My weekend in Wickham
“I’ve always felt it’s a very welcoming village,” says Kate Martin who runs The Wonky Pot Tea & Herb Company with mum Diane Owen. She has lived locally for 18 years and, according to her, despite the village having grown in size it’s lost none of its charm.
“Things are always changing,” she says. “The new Café Meon at Chesapeake Mill is doing really well, Heming hardware is making updates too and the local butcher even stocks Ossobucco. We often eat out and there’s lots of variety here; Veranda curry house is good for lunch and dinner, while Westlands Farm Shop in nearby Shedfield, is wonderful; they rear all their own meat and grow their own vegetables. “We’ve got a really energetic Labrador that needs walking all the time and the old railway line is lovely. You can go over to Soberton, where there’s The White Lion pub, or stop off for a picnic along the way. It’s very much country living here. I’m definitely not a town girl; I like the slower pace of life”
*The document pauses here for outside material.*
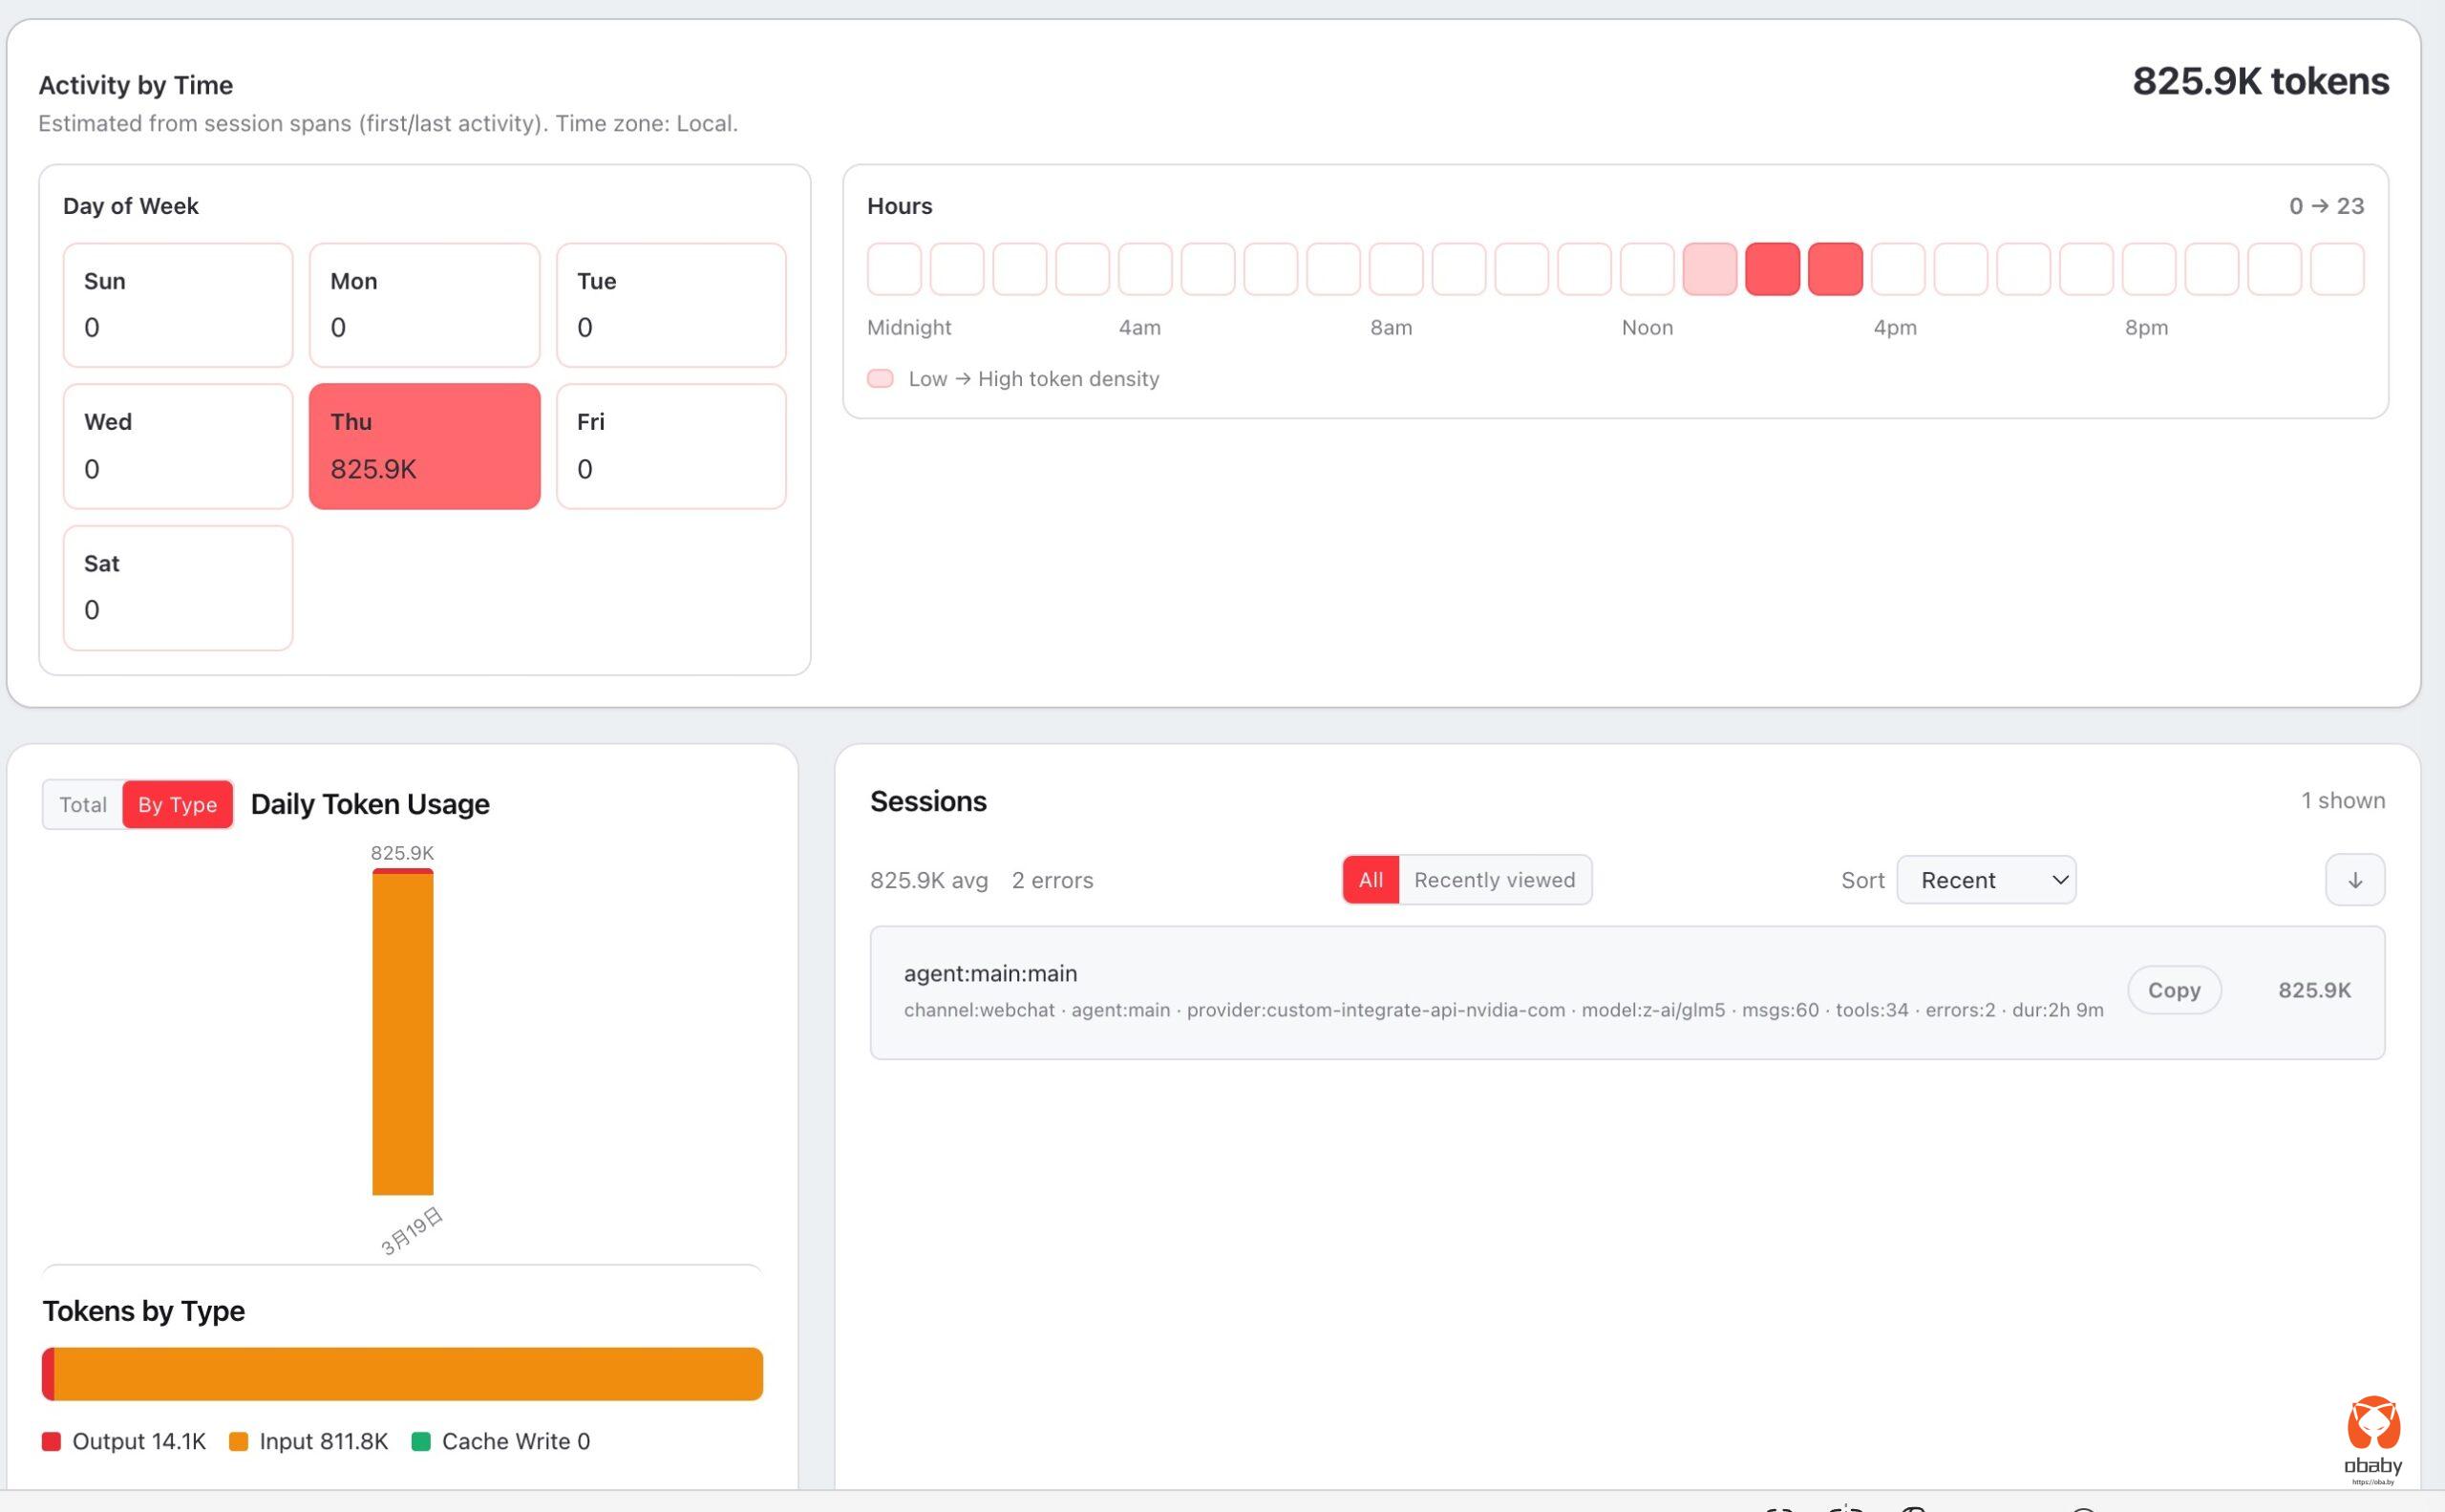This screenshot has height=1512, width=2445.
Task: Select the Thu 825.9K day cell
Action: pos(424,446)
For the scenic route follow the A31/A32 from Alton, otherwise Wickham is two miles north of the M27 (Jct 10) and under ten miles from the M3 (Jct 11). The Square has pay and display parking or Mill Lane’s Station Close has free spaces. The nearest rail station is Fareham (London 90 minutes), and the number 20 bus goes to Wickham Monday to Saturday, or there’s a service from Winchester.